Parliamentary elections were held in Kosovo on 8 June 2014, after incumbent Prime Minister Hashim Thaçi announced his intention to hold elections.

On 7 May, the Assembly was dissolved and President Atifete Jahjaga confirmed the Election date as 8 June 2014.

==Results==

| Party |  | Votes | % | Seats | +/– |
|  | PDK–PD–LB–PSHDK–PK | 222,181 | 30.38 | 37 | +3 |
|  | Democratic League of Kosovo | 184,596 | 25.24 | 30 | +3 |
|  | Vetëvendosje | 99,397 | 13.59 | 16 | +2 |
|  | Alliance for the Future of Kosovo | 69,793 | 9.54 | 11 | –1 |
|  | Serb List | 38,199 | 5.22 | 9 | New |
|  | Civic Initiative for Kosovo | 37,681 | 5.15 | 6 | New |
|  | New Kosovo Alliance | 34,170 | 4.67 | 0 | –8 |
|  | Turkish Democratic Party of Kosovo | 7,424 | 1.02 | 2 | –1 |
|  | Vakat Coalition | 6,476 | 0.89 | 2 | 0 |
|  | Progressive Democratic Party | 5,973 | 0.82 | 1 | New |
|  | Democratic Ashkali Party of Kosovo | 3,335 | 0.46 | 1 | 0 |
|  | New Democratic Party | 2,837 | 0.39 | 1 | 0 |
|  | Turkish Justice Party of Kosovo | 2,349 | 0.32 | 0 | New |
|  | Egyptian Liberal Party | 1,960 | 0.27 | 1 | New |
|  | Movement for Democratic Prosperity | 1,787 | 0.24 | 0 | New |
|  | Ashkali Party for Integration | 1,583 | 0.22 | 1 | 0 |
|  | New Democratic Initiative of Kosovo | 1,456 | 0.20 | 0 | –1 |
|  | Centre Democratic Union | 1,298 | 0.18 | 0 | New |
|  | Coalition for Gora | 1,193 | 0.16 | 1 | New |
|  | Partia e Fortë | 1,142 | 0.16 | 0 | New |
|  | Party of Democratic Action | 1,096 | 0.15 | 0 | 0 |
|  | Bosniak United List | 860 | 0.12 | 0 | New |
|  | Hasan Gashi (independent candidate) | 775 | 0.11 | 0 | New |
|  | Movement for Gora | 754 | 0.10 | 0 | New |
|  | Bosniak Party of Democratic Action of Kosovo | 702 | 0.10 | 0 | –1 |
|  | Kosovar New Romani Party | 645 | 0.09 | 1 | +1 |
|  | United Roma Party of Kosovo | 642 | 0.09 | 0 | –1 |
|  | Independent Liberal Party | 379 | 0.05 | 0 | –8 |
|  | Social Democracy | 325 | 0.04 | 0 | New |
|  | Movement Traditional Albanian Grouping | 243 | 0.03 | 0 | New |
| Total |  | 731,251 | 100.00 | 120 | 0 |
| Valid votes |  | 731,251 | 95.36 |  |  |
| Invalid/blank votes |  | 35,566 | 4.64 |  |  |
| Total votes |  | 766,817 | 100.00 |  |  |
| Registered voters/turnout |  | 1,799,023 | 42.62 |  |  |
Source: Central Election Commission CEC

==Aftermath==
Foreign media viewed the election results as "inconclusive". According to the Constitution, "If no one challenges the election results within 24 hours, parliament will have 30 days to convene. The prime minister-designate will then have 15 days to form a government that has the backing of a majority of deputies." Incumbent Prime Minister Hashim Thaci and the PDK were expected to be the first to form government, having won a plurality of the seats in the election. However, an opposition coalition of the LDK, AAK, and NISMA sought to form a governing coalition, arguing that together they could form a majority of the seats in parliament.
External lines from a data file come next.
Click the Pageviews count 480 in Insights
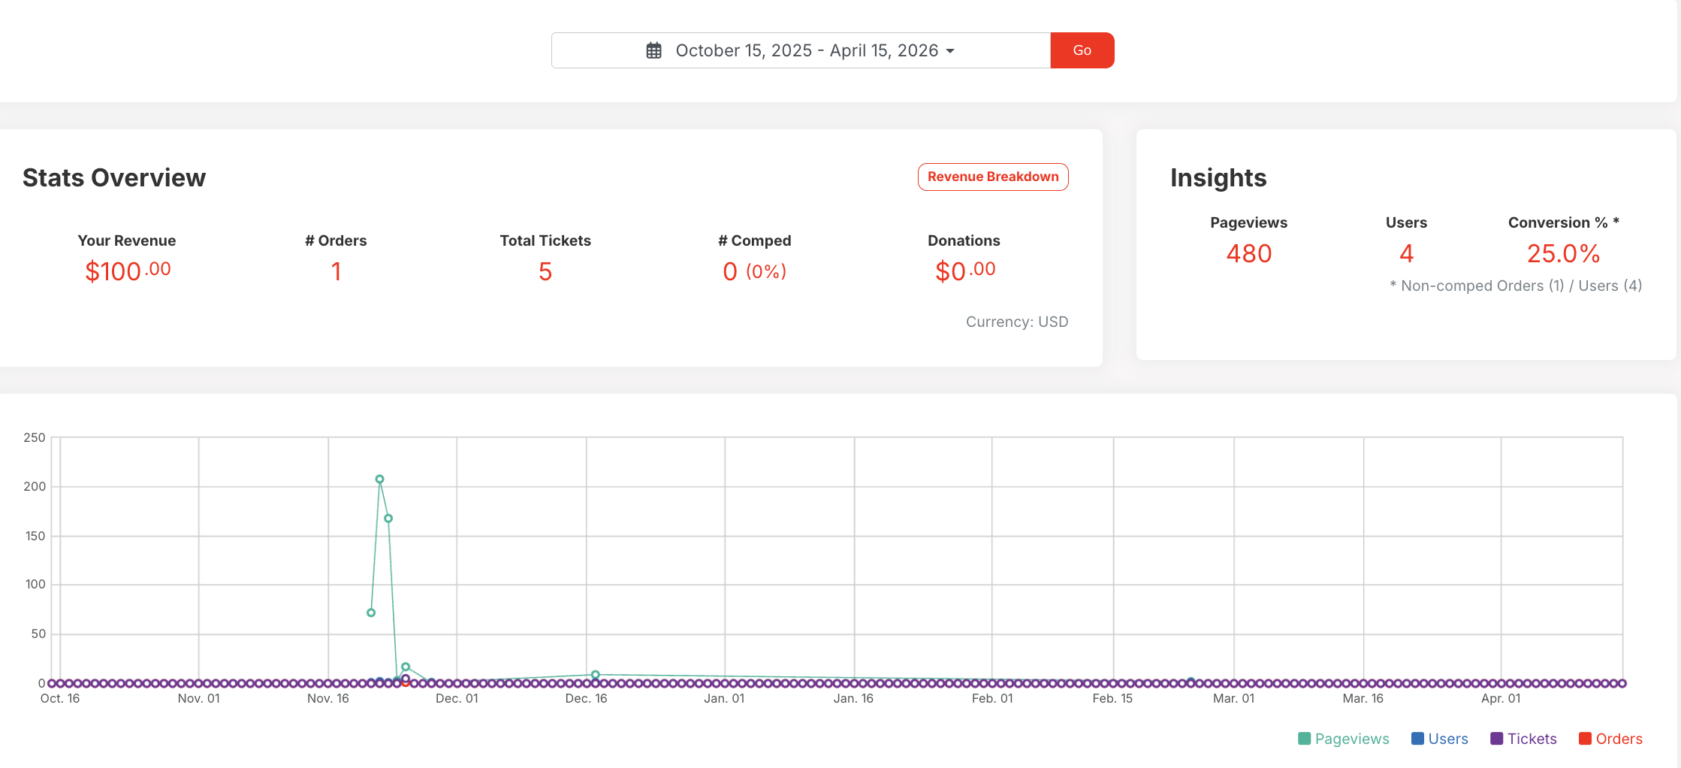Viewport: 1681px width, 768px height. pos(1248,254)

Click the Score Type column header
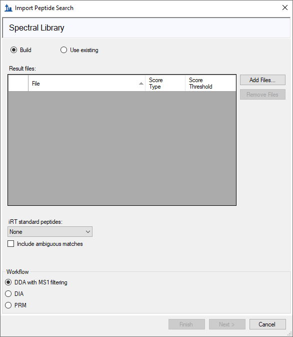166,84
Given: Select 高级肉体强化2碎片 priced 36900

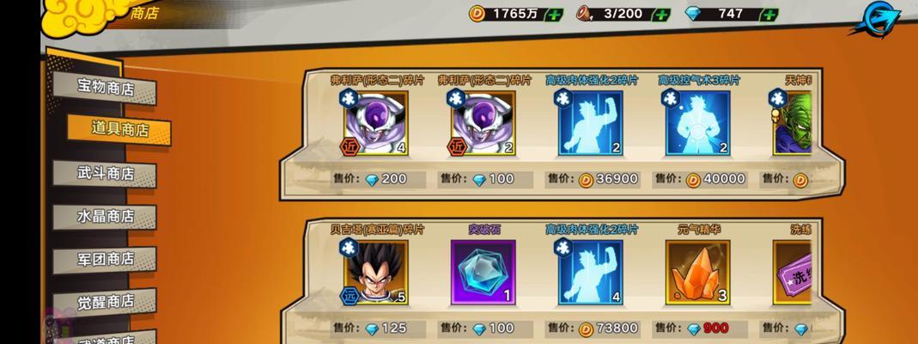Looking at the screenshot, I should pyautogui.click(x=590, y=123).
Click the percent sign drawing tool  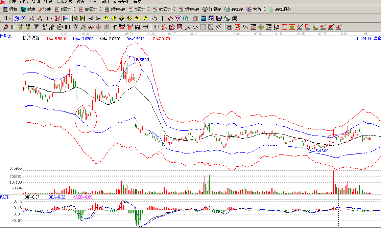(x=245, y=27)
When parliament resumed in July, the opposition coalition attempted to elect LDK leader Isa Mustafa as Speaker of Parliament, but only after a member of Thaci's party had walked out of the vote.
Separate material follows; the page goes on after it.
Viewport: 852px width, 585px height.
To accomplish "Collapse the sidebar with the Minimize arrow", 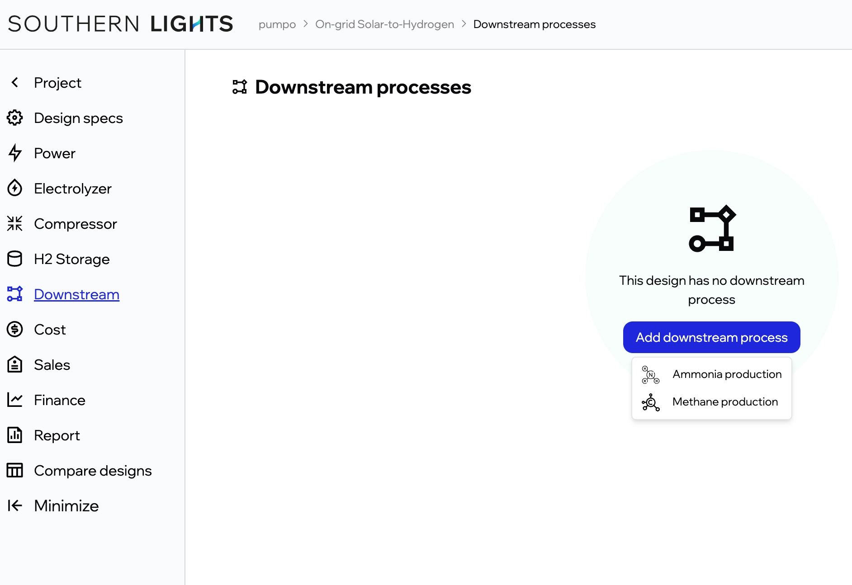I will (14, 506).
This constitutional crisis dragged on for several months, until the PDK formed a governing coalition with the LDK. Under the agreement, LDK leader Isa Mustafa would become Prime Minister, while Thaci would be Deputy Prime Minister and Minister of Foreign Affairs.
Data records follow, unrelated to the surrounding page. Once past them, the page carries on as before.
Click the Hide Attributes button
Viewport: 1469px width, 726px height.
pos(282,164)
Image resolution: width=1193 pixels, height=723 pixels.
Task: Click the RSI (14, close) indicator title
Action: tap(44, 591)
Parliamentary struggles continued for Kosovo after the government was formed. Vetëvendosje, an opposition party staunchly opposed to the 2013 Brussels Agreement between Kosovo and Serbia, vowed that "no session will be held until the government renounces a deal with Serbia that gives greater rights to Serbs living in northern Kosovo." Opposition members of parliament set off nine smoke bombs in the parliamentary chambers over a period of six months.